The entries below contain a line with "You are a computer-use agent." and a line with "Instruction: Click the". Retype exactly everything from the first down to the second, both included, and nothing else.

[DATA IN THIS EXERCISE]

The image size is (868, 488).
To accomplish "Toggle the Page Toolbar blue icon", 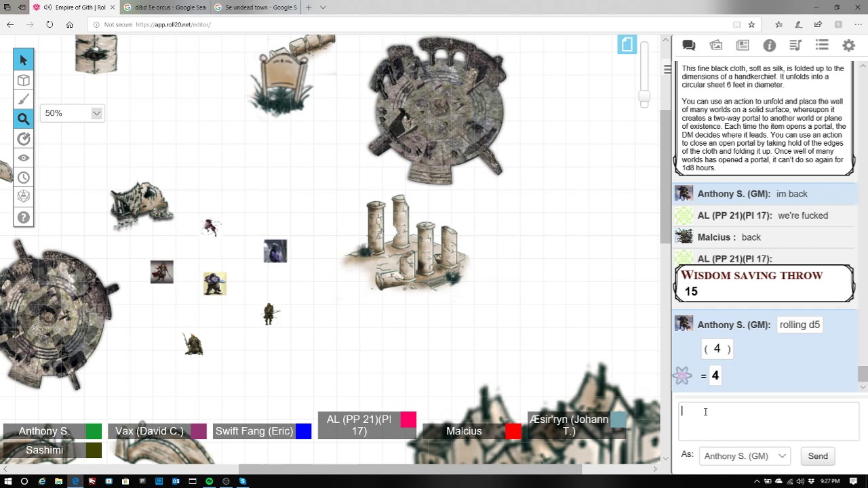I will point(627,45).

[/DATA IN THIS EXERCISE]
[DATA IN THIS EXERCISE]

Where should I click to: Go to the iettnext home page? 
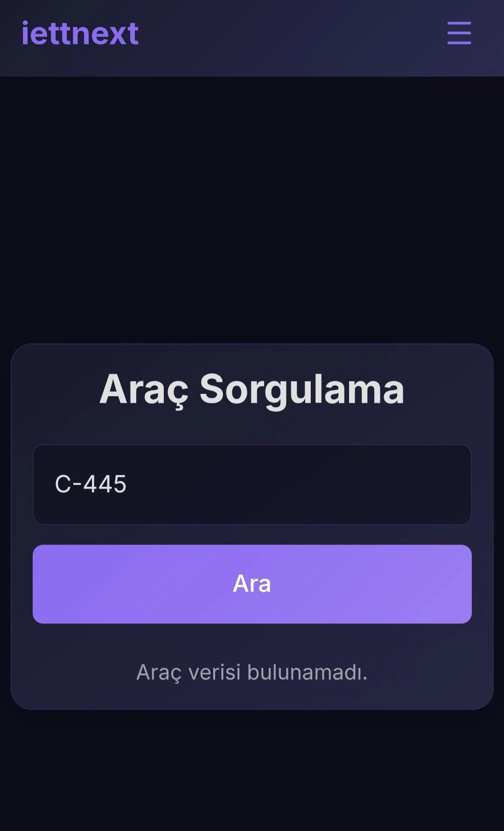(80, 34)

[/DATA IN THIS EXERCISE]
[DATA IN THIS EXERCISE]

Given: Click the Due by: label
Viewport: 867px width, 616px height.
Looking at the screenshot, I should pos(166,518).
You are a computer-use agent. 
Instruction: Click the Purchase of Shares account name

[/DATA IN THIS EXERCISE]

## WRITTEN SOLUTION
You are a computer-use agent. 
Instruction: Click the Purchase of Shares account name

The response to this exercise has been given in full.